▶ PROBLEM SET:
A. According to the article on Reno's century-old painting club, in what year did Latimer's Reno students form the Latimer Art Club?
B. Resume the article on Reno's century-old painting club, starting right after its last sentence.

▶ DOCUMENT EXCERPT:
========================================
Art through the ages
A local painting club that started in 1921 is still going strong
A century ago, Reno had around 12,000 residents, about 5 percent of its current population. But it did have an art scene.
“There were definitely people painting in Reno, and there had been for a long time,” said art appraiser Jack Bacon. He used to own Jack Bacon & Co, a gallery and framing shop on South Virginia Street, where the restaurant Feast is now.
In 1916, a landscape painter and teacher from San Francisco named Lorenzo Latimer showed up on the scene and made marks that last till this day.From the redwood forests …
Latimer was big in San Francisco in the 1890s, known especially for painting outdoors.
“As a painter constantly studying nature firsthand, Latimer demonstrated a versatility sometimes lacking in works by artists who painted mostly in their studios,” wrote Alfred C. Harrison Jr., in a 2005 monograph published by his North Point Gallery in Berkeley.
Latimer was also noted for his outlook on nature—a balance of reverence and familiarity that still defines much of California and Nevada landscape art—and his knack for accurately depicting redwood trees. By all accounts he was a well-liked teacher, and he often brought students outside to paint with him.
Eventually, his influence spread across the state line. In 1914 he forayed to a resort at Fallen Leaf Lake, near Lake Tahoe, which led to a regular practice of painting on location in the Sierras. In 1916, according to Harrison’s book, two budding painters from Reno, Dora Groesbeck and Nevada Wilson Reilly, persuaded him teach a class here.
“Almost every year for the rest of his life, Latimer would teach in Reno, usually in the early autumn,” Harrison wrote.
“It is entirely different, both very fine and a good change,” Latimer wrote to a friend about Nevada. He painted views of local landmarks such as Peavine Peak, rendering the complexity of sagebrush and desert peach with as much attention as he’d paid to the redwoods.
In 1921, his Reno students formed the Latimer Art Club.
“He would mail a painting to the club,” said Eileen Fuller, who joined in 2003 when she retired from banking and is now the club’s president. “They would have homework—to try to copy it.”
In 1931, the club joined a couple of other entities in an effort to start the Nevada Art Gallery, which would later become the Nevada Museum of Art. In the 1960s, the club and the museum parted ways. There are a few different versions of the story on record, but it’s clear that the club continued to value its traditional approach to painting, and the museum wanted to become more cosmopolitan.
Fuller put it this way: “I think in the ’60s there was a big fallout between the museum and the club. They didn’t want the local yokels running the [place] anymore.”
Today, club members still largely produce traditional landscape paintings—but not exclusively.
“We encourage all forms of painting,” said Fuller. Members work in watercolor, oil, acrylic or pen and ink. Some use a Bob Ross type of abstraction. Others draw on influences from mid-century Californians, borrowing, say, the hazy abstract expressionism of Richard Diebenkorn or the pop realism of Wayne Thiebaud. Throughout the years, the biggest influence on club members’ work has been Latimer himself.
========================================
▶ PROVIDED INFORMATION:
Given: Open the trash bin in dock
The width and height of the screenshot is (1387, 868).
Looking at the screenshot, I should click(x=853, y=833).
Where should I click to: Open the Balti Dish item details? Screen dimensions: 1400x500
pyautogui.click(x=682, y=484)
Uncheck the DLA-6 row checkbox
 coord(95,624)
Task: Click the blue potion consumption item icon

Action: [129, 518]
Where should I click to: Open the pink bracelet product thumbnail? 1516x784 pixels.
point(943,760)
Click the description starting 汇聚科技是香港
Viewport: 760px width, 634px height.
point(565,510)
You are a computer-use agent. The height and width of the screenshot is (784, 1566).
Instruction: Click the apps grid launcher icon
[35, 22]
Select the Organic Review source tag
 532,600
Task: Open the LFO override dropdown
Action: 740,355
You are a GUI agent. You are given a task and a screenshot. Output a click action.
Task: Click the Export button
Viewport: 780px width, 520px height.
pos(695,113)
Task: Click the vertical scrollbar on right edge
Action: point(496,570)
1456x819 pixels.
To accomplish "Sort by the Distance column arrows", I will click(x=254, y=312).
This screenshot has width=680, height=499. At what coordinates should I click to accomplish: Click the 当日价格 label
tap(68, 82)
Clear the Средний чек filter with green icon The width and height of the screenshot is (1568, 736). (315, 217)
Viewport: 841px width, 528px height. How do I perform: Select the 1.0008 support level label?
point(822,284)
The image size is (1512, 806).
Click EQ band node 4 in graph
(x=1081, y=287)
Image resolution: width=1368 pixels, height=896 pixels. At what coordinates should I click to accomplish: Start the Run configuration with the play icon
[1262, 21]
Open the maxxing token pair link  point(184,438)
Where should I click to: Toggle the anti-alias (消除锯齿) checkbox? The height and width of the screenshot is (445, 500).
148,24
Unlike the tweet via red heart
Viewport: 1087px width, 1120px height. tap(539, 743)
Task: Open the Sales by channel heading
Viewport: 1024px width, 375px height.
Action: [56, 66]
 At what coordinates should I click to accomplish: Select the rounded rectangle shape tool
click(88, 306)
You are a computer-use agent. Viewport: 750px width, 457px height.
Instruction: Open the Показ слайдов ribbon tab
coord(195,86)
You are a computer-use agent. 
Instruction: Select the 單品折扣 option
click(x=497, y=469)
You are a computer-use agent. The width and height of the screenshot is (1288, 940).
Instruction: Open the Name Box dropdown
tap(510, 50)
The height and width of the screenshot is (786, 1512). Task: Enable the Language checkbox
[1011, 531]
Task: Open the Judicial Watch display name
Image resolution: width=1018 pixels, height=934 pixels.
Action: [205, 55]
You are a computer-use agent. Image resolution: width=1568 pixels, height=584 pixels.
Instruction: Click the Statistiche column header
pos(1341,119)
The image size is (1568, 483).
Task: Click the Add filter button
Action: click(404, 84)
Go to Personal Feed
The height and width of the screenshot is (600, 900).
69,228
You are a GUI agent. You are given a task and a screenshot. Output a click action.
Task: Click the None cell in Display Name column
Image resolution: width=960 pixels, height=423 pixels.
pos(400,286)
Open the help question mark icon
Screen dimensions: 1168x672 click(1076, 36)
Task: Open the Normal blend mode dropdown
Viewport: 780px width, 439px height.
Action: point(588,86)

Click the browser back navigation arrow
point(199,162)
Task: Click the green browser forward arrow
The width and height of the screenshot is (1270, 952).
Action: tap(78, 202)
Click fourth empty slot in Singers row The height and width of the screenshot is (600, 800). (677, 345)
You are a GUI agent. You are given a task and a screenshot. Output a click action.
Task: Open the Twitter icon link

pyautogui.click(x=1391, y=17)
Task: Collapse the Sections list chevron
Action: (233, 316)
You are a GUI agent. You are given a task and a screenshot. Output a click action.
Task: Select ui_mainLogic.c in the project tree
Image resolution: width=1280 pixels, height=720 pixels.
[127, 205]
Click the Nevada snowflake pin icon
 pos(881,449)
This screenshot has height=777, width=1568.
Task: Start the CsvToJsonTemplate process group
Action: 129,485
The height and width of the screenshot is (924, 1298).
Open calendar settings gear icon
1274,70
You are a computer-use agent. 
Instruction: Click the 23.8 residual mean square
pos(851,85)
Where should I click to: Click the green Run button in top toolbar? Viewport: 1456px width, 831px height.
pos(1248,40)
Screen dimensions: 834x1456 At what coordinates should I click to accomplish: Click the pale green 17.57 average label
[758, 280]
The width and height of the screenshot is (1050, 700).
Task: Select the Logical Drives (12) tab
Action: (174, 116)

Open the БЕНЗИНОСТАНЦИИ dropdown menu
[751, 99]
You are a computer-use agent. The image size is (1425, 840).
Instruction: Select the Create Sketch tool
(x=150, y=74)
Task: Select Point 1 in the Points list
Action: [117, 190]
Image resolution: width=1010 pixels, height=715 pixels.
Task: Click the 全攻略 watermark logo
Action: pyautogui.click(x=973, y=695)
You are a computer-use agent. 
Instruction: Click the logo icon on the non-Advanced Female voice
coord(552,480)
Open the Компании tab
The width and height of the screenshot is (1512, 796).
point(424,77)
========================================
▶ ANSWERS PER TASK:
A. 1921

B.
“You can really tell the influence of Latimer when you look at the paintings of the students,” said Bacon, who is working on a book about the painter and his protégées. “Once you know it, you can recognize them a mile away.”Lasting influence
One modern-day club member whose compositions, color palette and high-desert foliage still bear Latimer’s influence is “Lady” Jill Mueller. A club member for at least a decade and a full-time painter for 40 years, she lives in Washoe Valley with a border collie, two horses, a view of Mount Rose, and a good story about how she got her nickname.
“It started back in the ’70s, when I was down in the Scottsdale/Phoenix area somewhere and was talking with a gallery owner,” Mueller said. “He said I needed to sign my name ’J Mueller.’” The implication was that paintings signed with a woman’s name would not be taken seriously in the market. Not only did Mueller disagree, she’d recently read in Ms. Magazine about Lady Jane Digby, a 19th-century British aristocrat. Digby’s lovers included two kings and a president, and she was, gasp, divorced—unthinkable in her time.
“She was out of the box in an era when women didn’t get out of the box,” said Mueller. “I went, ’Wow, I’m impressed.’ … It’s been Lady Jill ever since.”
Mueller described what it’s like to be in the club.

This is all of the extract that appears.